Millennials swipe left to traditional dating

An alternative way to meet Mr. and Miss “Right” is taking over the dating scene with “swipe” apps like Tinder and Grindr

Gabriela Morales

With the swipe of a finger, Millennials are re-defining the dating culture with the help of dating apps on their phone.

Aaron Didier, psychology freshman, said he uses Grindr, a social networking app for gay and bisexual men, as his preferred dating app.

“Meeting someone in person isn’t easier. It’s just easier to find someone to meet on an app,” Didier said.

However, while dating apps can be helpful in meeting new people, Sara Feldman, A’15, who previously used apps such as Tinder and OKCupid, said they were best used for a causal fling or short-term relationships.

“My last relationship came off of Tinder, but other than that, I’ve never had any long-term relationships. It’s mostly been just like one or two dates,” Feldman said.

According to a Pew Research Center study conducted in 2015, 22 percent of 18 to 24 year-olds admitted to using mobile dating apps compared to the 5 percent that reported using the apps
in 2013.

While these apps are ingrained into the hook-up culture of the Millennial generation, Chuck Genre, licensed relationship counselor, said there are emotional and societal risks that can come with
using them.

“I think that one of the things that is at stake with exploring relationship possibilities electronically is our sense of empathy for others,” Genre said. “It’s so easy to lose empathy for the person on the other end of the electronic exchange. So much nuance and context is lost through electronic comunication because, when you think about it, most communication between humans is nonverbal.”

In a 2015 study done by GlobalWebIndex, it was discovered that 42 percent of Tinder users were either married or in a relationship. Genre said that dating apps create a blurred line between commitment and casual connection.

“What I often find with young people who are exploring potential relationships through online means is that they find themselves in this very ambiguous state. Often, they are in an ambiguous state of having a relationship online, maybe multiple ones, that gives them the luxury of not feeling alone, but they also  don’t benefit from the richness of building an intimate relationship,” Genre said. “It’s easier to live in that in-between state when we can objectify the person on the other end, so swipe left, swipe right, right? You don’t have to really feel. You don’t have to really be invested.”

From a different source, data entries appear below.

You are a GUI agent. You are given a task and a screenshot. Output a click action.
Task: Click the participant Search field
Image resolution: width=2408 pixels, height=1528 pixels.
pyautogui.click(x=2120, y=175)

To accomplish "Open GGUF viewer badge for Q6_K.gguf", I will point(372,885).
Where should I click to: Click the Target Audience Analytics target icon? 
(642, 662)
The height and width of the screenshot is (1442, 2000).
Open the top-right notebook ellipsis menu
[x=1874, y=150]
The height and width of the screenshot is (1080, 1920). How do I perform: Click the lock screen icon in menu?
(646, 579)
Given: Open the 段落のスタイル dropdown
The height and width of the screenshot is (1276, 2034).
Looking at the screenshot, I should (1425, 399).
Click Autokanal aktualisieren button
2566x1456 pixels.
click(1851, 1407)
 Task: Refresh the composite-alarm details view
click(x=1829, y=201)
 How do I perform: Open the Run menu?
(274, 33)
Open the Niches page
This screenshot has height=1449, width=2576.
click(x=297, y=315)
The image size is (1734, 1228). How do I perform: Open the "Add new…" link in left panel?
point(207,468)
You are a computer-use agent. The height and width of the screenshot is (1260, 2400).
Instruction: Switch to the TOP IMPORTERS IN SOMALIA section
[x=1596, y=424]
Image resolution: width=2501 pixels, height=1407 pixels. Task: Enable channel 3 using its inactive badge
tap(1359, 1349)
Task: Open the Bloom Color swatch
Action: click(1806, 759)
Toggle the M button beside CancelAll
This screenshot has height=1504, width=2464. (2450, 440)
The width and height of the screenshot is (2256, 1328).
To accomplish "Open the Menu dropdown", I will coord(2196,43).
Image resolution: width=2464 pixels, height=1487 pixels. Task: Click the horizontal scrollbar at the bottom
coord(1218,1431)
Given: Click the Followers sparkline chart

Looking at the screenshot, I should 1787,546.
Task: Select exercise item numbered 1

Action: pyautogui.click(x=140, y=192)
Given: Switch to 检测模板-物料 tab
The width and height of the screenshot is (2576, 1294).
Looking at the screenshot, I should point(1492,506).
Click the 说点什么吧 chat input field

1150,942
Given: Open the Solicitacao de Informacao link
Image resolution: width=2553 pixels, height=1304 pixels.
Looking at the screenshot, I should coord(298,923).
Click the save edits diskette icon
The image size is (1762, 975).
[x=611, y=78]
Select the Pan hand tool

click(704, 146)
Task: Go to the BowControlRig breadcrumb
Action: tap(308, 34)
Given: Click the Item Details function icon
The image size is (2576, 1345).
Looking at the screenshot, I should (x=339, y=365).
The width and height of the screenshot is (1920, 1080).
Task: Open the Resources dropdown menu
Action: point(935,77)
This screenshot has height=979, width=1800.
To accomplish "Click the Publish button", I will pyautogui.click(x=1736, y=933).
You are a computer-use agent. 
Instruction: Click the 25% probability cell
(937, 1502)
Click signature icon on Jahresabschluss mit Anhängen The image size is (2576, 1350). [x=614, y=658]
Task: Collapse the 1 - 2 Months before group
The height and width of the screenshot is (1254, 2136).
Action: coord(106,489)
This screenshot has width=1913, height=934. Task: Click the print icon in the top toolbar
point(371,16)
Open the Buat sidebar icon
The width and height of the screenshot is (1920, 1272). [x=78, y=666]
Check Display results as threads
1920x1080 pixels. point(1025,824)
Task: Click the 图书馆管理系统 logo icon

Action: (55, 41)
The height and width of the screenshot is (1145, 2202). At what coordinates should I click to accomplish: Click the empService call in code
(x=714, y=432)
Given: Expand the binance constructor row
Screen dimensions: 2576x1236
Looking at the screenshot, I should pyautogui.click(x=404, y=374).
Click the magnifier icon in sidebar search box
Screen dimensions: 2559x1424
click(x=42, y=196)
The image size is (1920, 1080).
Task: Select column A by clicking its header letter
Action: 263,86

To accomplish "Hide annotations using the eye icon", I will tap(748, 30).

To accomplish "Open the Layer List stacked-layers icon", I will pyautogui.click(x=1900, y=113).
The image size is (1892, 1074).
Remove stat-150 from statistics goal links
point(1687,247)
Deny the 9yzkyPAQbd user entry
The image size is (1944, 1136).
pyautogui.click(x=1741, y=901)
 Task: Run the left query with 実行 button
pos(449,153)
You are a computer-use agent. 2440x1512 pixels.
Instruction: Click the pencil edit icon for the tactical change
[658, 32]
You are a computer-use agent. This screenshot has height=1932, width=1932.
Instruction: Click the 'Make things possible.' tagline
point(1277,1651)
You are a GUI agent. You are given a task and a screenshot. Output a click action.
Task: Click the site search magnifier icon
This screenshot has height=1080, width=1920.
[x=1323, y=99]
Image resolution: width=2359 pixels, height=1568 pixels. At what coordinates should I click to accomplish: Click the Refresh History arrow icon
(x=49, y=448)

According to a 2014 Pew Research Center study about Millennials and adulthood, approximately 26 percent of 18 to 33 year-olds are married. This compares to the 36 percent of Generation X, 48 percent of Baby Boomers and 65 percent of the Silent Generation who were married at that age range. While there are many factors that go into the decline of marriage, Genre said that dating apps are helping to change the meaning of marriage
and relationships.

“I think it affects the willingness of people to take emotional risks. I see this commonly with clients. To build an intimate relationship with someone whether it’s marriage or not– it takes focus; it takes commitment. It takes discipline; it takes risk,” Genre said. “And what’s happening more and more is that people are being less willing to do those things when they have several new possibilities on the side. They can scroll through their electronic devices and check out somebody else, checking out the prospects
and possibilities.

Genre said because dating apps make it easier to connect with other people and Millennials are dependent on their technology, it allows this generation to deal with unwanted feelings with objects and other people instead of managing it with self-care.

“One thing about electronic media is that we have constant access to people and relationships. It’s so easy to distract yourself from discomfort, anxiety, sadness, from difficult emotions by going to text somebody. I think it’s a basic skill of self-care in managing anxiety that Millennials really struggle with,” Genre said. “They don’t know how to be by themselves. And as such, they become more dependent on a relationship, on somebody else to make them feel better. I mean, it’s not wrong, but it cheapens the depth of human engagement when we have to go through something electronic to meet the other person.”